The failing _part_access_check appears to not handle the case job_desc->max_nodes == NO_VAL as expected. The patch below (on top of 16.05.3) has not yet been tested on the affected (we will do so as soon as possible) but should address this problem:

diff --git a/src/slurmctld/job_mgr.c b/src/slurmctld/job_mgr.c
index cbf669f..0de3254 100644
--- a/src/slurmctld/job_mgr.c
+++ b/src/slurmctld/job_mgr.c
@@ -5206,7 +5206,7 @@ static int _part_access_check(struct part_record *part_ptr,
        }
 
        if ((part_ptr->state_up & PARTITION_SCHED) &&
-           (job_desc->min_nodes != NO_VAL) &&
+           (job_desc->max_nodes != NO_VAL) &&
            (job_desc->max_nodes > max_nodes_tmp)) {
                info("_part_access_check: Job requested for nodes (%u) "
                     "greater than partition %s(%u) max nodes",

Comment 1 Dorian Krause 2016-07-31 05:30:44 MDT

I can now confirm that the mentioned patch does fix the problem when applied to 16.05.3.

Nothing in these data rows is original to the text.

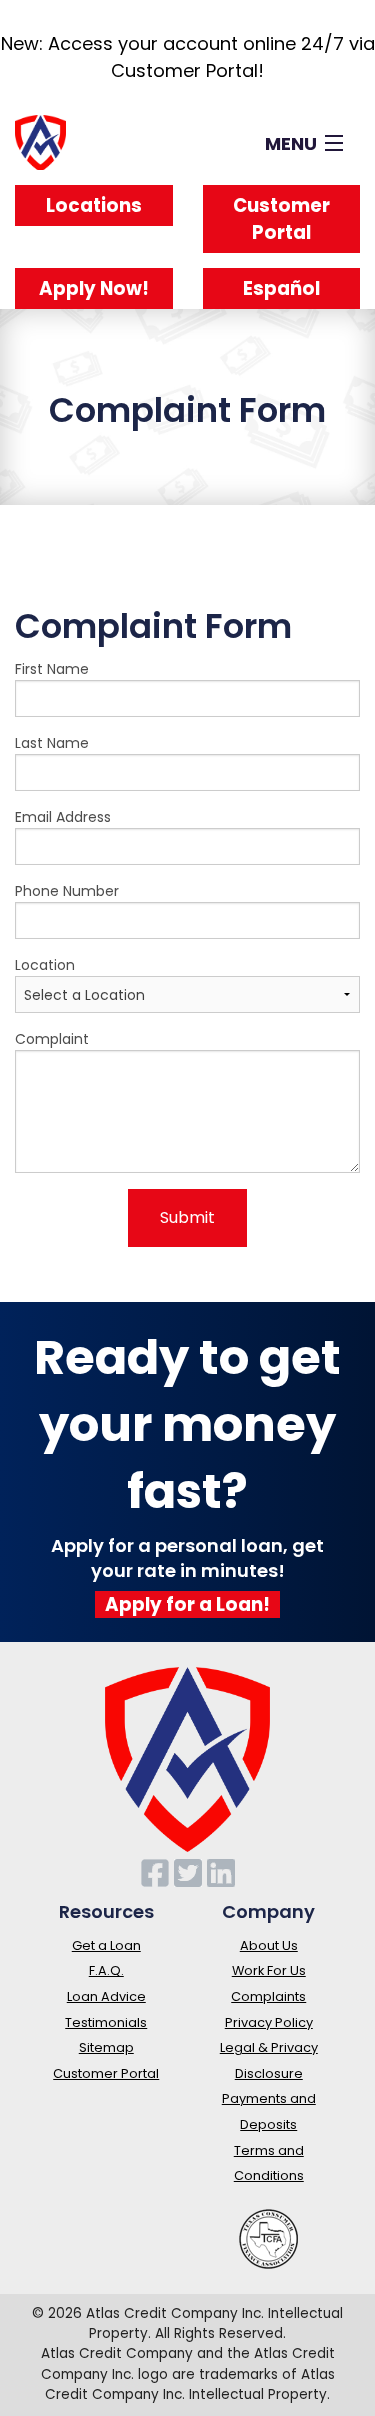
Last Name (52, 743)
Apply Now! (94, 288)
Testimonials (106, 2022)
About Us (269, 1945)
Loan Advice (106, 1996)
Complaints (268, 1996)
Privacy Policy (269, 2022)
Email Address (63, 817)
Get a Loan (106, 1945)
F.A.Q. (106, 1970)
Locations (94, 205)
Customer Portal (281, 219)
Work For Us (269, 1970)
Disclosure (269, 2073)
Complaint (52, 1039)
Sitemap (106, 2047)
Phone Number (67, 891)
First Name (52, 669)
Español (281, 288)
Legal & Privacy (269, 2047)
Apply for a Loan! (187, 1604)
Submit (187, 1217)
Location (45, 965)
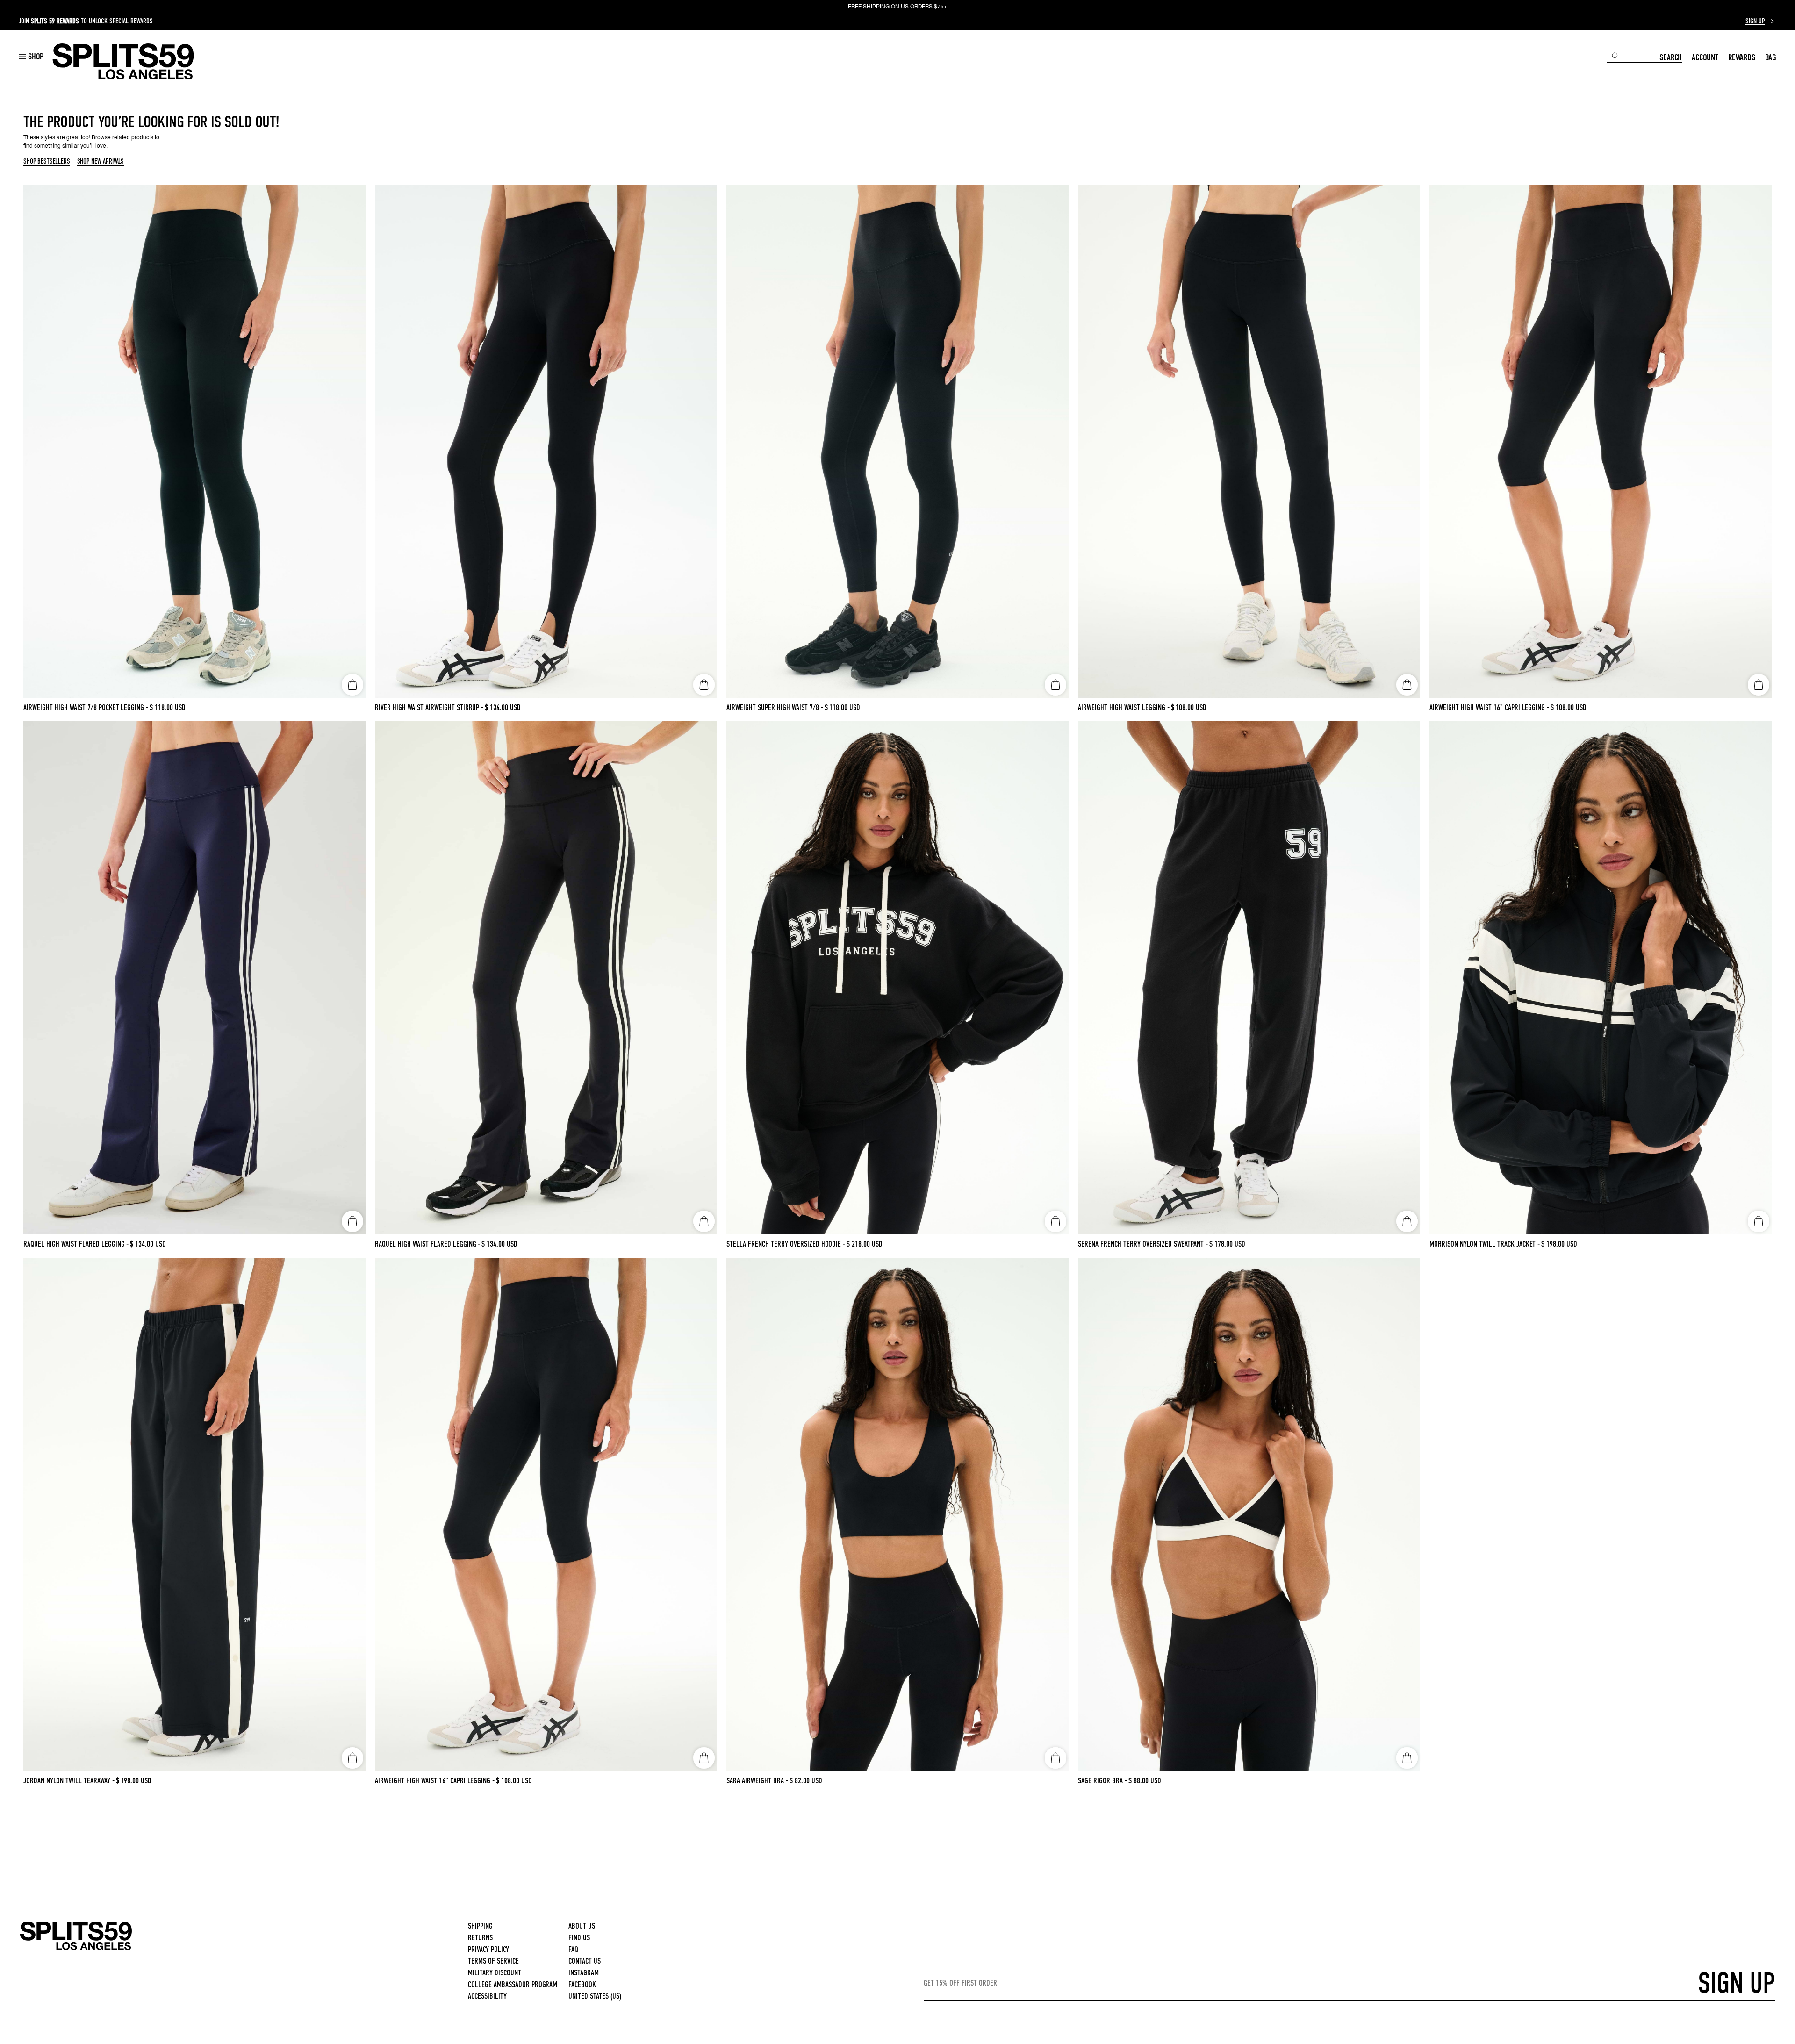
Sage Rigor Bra (1102, 1781)
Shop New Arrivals (100, 161)
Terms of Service (493, 1961)
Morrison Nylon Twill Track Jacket (1484, 1244)
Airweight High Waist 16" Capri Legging (1489, 707)
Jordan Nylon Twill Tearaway (69, 1781)
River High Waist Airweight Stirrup (429, 707)
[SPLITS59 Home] (123, 61)
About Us (581, 1926)
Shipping (480, 1926)
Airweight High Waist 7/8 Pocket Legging (85, 707)
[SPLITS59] (76, 1948)
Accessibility (487, 1996)
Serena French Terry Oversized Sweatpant (1143, 1244)
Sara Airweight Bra (757, 1781)
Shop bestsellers (46, 161)
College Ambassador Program (513, 1984)
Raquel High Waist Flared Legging (76, 1244)
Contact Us (584, 1961)
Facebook (582, 1984)
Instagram (583, 1972)
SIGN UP (1736, 1983)
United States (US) (594, 1996)
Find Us (579, 1937)
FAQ (573, 1949)
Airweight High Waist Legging (1124, 707)
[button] (31, 56)
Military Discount (494, 1972)
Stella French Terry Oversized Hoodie (785, 1244)
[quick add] (352, 685)
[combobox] (1633, 56)
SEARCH (1670, 57)
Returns (480, 1937)
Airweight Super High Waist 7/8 (774, 707)
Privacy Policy (488, 1949)
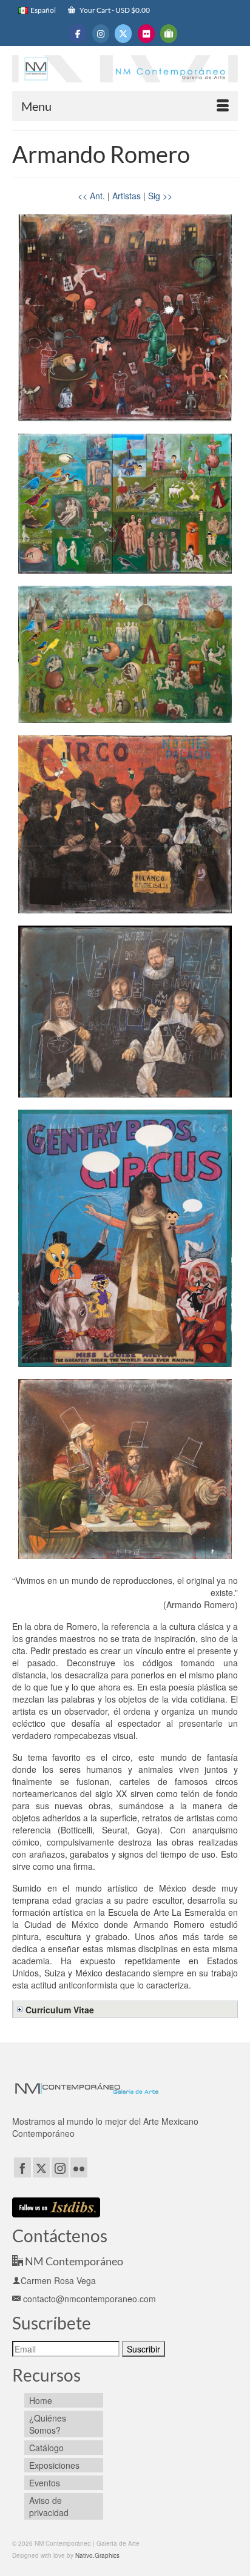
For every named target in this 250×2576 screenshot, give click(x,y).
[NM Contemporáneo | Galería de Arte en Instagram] (100, 33)
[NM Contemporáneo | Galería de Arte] (125, 71)
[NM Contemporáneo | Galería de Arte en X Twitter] (123, 33)
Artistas (126, 196)
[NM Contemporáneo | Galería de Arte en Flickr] (146, 33)
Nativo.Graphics (97, 2555)
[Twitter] (41, 2167)
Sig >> (160, 196)
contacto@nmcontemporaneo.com (88, 2299)
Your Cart (114, 10)
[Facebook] (22, 2167)
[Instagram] (60, 2167)
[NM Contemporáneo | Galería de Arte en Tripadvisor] (168, 33)
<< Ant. (91, 196)
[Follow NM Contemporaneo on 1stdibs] (56, 2206)
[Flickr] (78, 2167)
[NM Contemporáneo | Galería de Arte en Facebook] (77, 33)
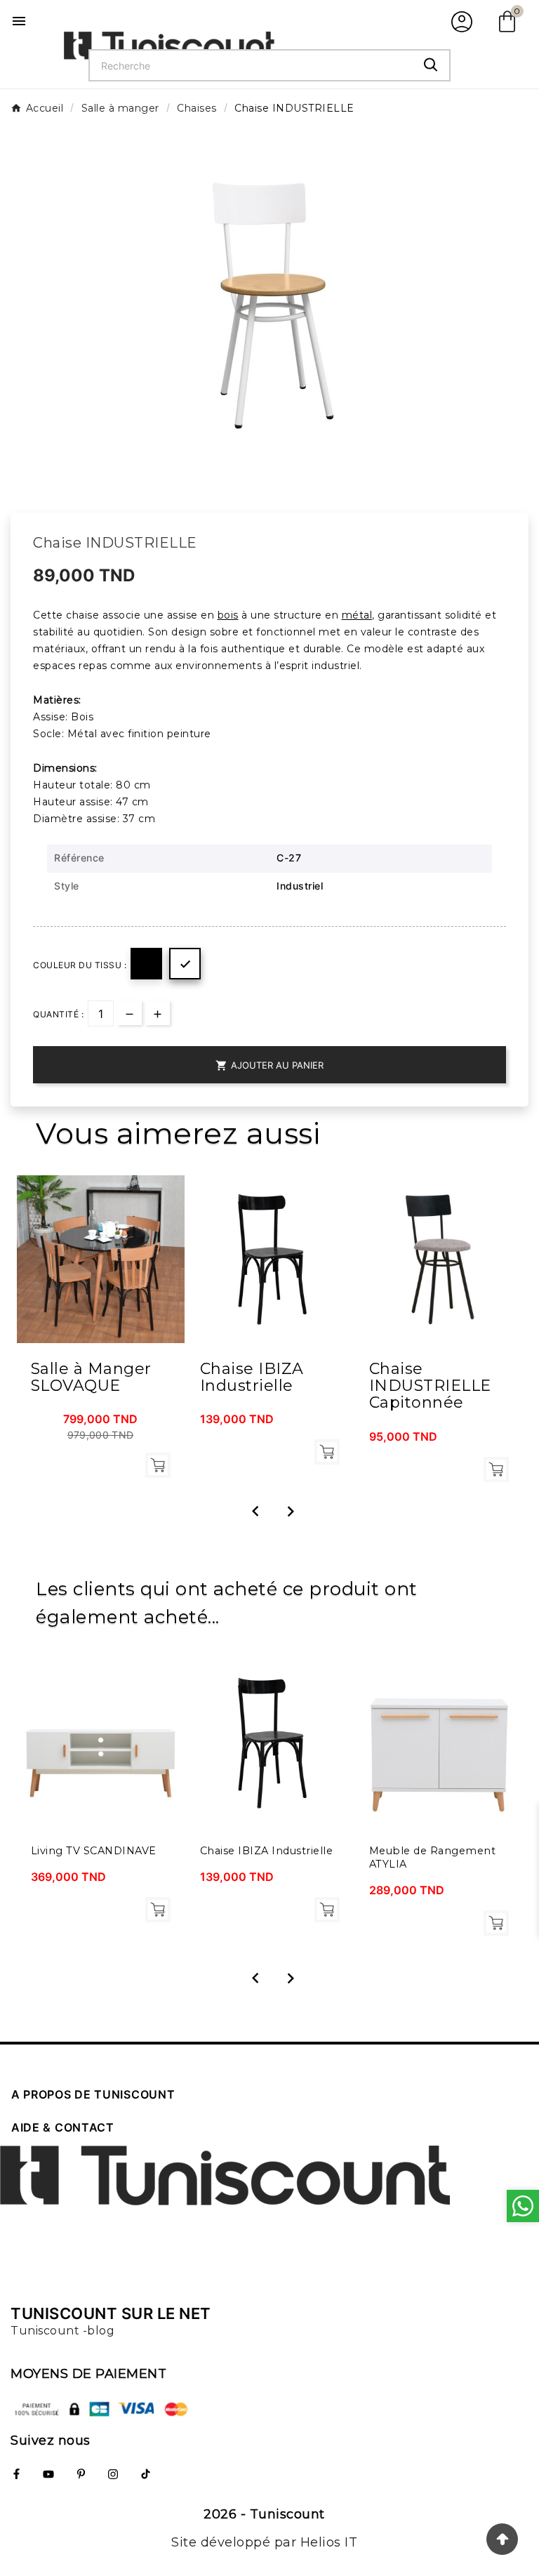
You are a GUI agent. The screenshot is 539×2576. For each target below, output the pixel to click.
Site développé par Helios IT (264, 2542)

Comment 2 Tim Wickberg 2016-08-08 17:56:38 MDT

Thank you for the patch - we'd managed to stumble onto this internally around the same time when reviewing defects reported by Coverity. As you noticed, min_nodes should have been max_nodes.

Fixed with commit f89369c389 which will be in 16.05.4.